Bush and his team also vastly underestimated the costs and duration of the war. Before the conflict started, Lawrence Lindsey was pilloried for estimating that the war might cost as much as $100 billion. In fact, that supposedly high estimate was too low by a factor of twenty: in 2013, ten years after the start of the military intervention in Iraq, direct U.S. government expenditures for the war had surpassed $2 trillion. At the time the war started, the estimates of how long the United States would remain in Iraq were in the range of a couple of years. Instead, American troops stayed in Iraq for nearly nine years, suffered 4,500 fatalities, and departed under circumstances that fell far short of the stable, democratic Iraq that Bush had envisioned.

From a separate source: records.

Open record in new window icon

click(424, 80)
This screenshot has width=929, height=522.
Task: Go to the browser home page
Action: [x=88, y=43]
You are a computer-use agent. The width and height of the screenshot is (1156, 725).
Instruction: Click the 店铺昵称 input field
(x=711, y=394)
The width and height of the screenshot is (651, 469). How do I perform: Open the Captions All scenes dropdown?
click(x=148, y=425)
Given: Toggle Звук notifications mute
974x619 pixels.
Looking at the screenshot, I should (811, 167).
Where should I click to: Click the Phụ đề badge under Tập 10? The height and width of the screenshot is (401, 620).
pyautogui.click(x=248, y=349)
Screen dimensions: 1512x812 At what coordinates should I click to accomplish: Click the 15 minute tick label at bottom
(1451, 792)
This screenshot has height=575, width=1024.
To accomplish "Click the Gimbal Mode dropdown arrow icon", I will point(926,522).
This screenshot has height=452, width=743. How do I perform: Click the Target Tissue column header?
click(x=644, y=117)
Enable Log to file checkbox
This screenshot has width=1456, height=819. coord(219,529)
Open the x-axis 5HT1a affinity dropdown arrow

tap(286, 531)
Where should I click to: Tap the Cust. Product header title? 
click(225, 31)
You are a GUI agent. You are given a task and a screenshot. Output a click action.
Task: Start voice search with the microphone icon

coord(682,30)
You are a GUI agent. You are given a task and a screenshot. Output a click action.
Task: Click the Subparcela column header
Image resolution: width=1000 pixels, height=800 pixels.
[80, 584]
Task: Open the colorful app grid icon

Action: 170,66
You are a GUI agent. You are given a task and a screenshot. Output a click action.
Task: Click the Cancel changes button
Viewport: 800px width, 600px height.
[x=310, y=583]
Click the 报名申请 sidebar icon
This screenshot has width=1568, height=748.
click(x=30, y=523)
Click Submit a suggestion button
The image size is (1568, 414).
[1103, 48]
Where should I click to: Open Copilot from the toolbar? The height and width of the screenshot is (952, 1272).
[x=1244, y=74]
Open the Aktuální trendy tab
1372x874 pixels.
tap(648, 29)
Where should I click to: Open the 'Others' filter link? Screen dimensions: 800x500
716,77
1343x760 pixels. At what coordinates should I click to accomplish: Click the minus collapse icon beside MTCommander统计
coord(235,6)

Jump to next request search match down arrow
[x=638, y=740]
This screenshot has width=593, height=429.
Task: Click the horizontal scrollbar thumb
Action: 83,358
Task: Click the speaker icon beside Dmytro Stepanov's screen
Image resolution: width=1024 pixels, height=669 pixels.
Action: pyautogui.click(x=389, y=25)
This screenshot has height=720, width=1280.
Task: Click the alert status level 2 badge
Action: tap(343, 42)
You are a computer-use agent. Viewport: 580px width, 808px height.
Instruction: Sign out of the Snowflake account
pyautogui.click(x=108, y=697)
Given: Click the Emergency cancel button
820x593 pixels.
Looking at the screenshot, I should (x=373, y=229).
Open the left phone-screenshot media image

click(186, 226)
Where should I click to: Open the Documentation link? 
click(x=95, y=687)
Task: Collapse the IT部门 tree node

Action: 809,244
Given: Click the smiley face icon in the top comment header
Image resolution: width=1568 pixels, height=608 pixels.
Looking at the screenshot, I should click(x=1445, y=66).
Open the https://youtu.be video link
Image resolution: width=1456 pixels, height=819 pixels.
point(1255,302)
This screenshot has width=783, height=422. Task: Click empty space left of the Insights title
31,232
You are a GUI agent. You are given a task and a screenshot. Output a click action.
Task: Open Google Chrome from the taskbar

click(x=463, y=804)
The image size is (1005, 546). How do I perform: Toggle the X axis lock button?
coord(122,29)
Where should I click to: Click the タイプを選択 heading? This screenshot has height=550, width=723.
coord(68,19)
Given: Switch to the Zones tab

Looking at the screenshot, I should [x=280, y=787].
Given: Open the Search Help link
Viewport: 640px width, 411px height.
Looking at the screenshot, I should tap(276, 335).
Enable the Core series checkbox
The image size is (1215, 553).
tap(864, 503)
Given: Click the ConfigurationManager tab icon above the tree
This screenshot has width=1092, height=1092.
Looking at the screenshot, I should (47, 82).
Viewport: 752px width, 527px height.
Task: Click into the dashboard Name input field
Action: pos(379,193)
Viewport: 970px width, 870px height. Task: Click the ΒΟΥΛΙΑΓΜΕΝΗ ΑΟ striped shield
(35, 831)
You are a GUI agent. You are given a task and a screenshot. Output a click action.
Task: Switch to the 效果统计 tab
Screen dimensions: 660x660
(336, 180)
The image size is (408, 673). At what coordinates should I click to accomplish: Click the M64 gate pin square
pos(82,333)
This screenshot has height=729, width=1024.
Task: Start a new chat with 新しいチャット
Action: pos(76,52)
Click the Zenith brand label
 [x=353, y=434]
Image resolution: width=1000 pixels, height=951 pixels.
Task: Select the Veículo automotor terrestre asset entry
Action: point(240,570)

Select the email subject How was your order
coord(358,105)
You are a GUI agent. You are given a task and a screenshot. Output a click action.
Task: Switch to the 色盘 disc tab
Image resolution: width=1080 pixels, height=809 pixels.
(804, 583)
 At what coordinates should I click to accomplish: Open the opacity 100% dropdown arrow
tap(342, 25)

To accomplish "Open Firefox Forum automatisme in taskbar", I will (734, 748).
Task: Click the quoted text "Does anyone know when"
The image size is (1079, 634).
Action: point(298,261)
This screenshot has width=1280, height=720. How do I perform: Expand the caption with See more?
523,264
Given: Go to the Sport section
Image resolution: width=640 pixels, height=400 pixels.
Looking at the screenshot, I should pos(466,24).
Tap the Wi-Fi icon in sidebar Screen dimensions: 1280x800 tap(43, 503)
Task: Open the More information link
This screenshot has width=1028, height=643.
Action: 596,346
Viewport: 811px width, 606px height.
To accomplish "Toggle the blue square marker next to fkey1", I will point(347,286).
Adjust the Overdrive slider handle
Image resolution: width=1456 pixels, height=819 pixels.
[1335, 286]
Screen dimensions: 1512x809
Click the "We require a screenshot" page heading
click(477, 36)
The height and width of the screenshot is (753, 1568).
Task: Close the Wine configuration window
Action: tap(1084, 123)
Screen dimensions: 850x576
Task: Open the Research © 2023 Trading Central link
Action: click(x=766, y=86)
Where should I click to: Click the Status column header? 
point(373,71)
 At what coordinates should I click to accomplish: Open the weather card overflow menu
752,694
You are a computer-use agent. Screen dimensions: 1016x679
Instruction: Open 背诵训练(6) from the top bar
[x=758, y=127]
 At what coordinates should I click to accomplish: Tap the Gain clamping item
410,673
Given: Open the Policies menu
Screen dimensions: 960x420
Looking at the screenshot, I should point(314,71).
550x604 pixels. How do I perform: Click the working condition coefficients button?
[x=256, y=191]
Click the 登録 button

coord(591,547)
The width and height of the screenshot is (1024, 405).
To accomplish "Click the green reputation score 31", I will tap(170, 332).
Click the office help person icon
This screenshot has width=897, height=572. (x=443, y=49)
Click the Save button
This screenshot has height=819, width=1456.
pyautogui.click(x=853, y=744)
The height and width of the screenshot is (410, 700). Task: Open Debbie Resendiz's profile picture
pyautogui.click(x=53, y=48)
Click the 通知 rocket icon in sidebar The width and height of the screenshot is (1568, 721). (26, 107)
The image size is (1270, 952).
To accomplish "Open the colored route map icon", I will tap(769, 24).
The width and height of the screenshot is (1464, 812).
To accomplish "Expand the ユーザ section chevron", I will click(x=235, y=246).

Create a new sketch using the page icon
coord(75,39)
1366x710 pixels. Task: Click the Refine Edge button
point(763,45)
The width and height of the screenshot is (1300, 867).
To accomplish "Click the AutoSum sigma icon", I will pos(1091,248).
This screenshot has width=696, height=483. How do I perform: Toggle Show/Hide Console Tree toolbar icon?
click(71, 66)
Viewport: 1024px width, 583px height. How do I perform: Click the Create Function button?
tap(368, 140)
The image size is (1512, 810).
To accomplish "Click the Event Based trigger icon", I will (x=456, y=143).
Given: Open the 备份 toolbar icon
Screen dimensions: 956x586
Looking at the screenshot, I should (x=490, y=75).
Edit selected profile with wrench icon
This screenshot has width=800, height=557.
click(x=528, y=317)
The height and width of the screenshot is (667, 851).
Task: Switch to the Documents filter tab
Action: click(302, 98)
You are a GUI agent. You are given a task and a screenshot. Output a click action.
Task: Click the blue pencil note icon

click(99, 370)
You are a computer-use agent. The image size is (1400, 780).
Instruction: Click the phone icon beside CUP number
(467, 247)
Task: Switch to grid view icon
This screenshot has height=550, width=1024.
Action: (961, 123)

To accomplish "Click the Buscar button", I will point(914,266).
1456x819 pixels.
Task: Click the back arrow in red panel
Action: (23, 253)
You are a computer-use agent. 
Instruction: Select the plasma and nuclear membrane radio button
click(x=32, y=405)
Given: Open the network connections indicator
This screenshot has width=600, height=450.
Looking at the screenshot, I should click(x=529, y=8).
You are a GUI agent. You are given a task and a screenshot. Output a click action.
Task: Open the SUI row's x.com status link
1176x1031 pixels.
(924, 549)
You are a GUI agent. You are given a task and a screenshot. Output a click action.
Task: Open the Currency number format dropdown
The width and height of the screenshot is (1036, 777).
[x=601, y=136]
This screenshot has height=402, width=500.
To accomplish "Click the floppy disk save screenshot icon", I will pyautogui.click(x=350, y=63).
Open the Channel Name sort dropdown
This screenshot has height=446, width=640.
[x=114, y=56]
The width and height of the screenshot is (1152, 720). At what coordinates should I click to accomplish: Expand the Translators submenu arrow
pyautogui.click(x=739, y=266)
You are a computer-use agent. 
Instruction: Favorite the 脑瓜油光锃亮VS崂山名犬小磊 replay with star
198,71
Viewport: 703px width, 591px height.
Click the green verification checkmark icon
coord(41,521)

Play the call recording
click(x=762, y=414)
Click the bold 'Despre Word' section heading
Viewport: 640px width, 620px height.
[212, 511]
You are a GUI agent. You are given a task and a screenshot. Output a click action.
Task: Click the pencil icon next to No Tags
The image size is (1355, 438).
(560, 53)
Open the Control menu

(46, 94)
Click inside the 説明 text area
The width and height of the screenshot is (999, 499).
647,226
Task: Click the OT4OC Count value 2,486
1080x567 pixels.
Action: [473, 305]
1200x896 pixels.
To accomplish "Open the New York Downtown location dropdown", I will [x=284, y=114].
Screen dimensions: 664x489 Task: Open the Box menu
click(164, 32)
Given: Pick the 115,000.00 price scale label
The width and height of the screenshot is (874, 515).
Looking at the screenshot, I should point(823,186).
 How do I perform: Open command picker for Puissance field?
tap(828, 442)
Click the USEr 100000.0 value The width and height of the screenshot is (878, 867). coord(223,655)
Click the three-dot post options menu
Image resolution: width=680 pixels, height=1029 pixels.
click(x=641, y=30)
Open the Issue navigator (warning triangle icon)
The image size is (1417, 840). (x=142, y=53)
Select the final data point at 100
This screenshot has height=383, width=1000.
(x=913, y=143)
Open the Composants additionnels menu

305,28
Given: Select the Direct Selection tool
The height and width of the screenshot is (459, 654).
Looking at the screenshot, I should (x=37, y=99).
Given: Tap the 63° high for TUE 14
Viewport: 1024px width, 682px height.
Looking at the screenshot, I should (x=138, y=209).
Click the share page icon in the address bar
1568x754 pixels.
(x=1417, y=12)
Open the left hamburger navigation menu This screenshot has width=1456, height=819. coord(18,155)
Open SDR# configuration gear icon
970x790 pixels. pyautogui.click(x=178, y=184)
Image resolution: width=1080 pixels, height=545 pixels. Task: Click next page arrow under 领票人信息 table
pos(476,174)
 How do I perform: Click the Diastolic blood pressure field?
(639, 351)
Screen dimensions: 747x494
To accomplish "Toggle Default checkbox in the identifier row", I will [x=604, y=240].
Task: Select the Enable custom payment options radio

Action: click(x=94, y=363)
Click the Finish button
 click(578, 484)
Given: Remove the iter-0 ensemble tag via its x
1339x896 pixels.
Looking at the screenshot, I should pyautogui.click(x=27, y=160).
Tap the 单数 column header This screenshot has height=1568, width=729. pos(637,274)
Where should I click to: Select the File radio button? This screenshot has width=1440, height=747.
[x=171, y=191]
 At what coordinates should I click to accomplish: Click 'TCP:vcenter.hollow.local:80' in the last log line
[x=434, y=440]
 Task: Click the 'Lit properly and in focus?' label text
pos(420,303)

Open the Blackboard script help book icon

One major reason for these faulty estimates was a misjudgment about how Iraqis would respond after the invasion. Four days before the start of the war, in an interview on Meet the Press, Cheney was asked whether he thought the American people were prepared for a long, costly, and bloody battle with significant U.S. casualties. “I really don’t think it’s likely to unfold that way, because I really do believe that we will be greeted as liberators,” he replied. There is no sign that Bush disagreed with this judgment. Cheney’s assertion was arguably valid for some Iraqis for a short time, in the weeks immediately following the fall of Baghdad. After that, however, the “greeted-as-liberators” line rang increasingly hollow, as the United States found itself unable to stabilize Iraq.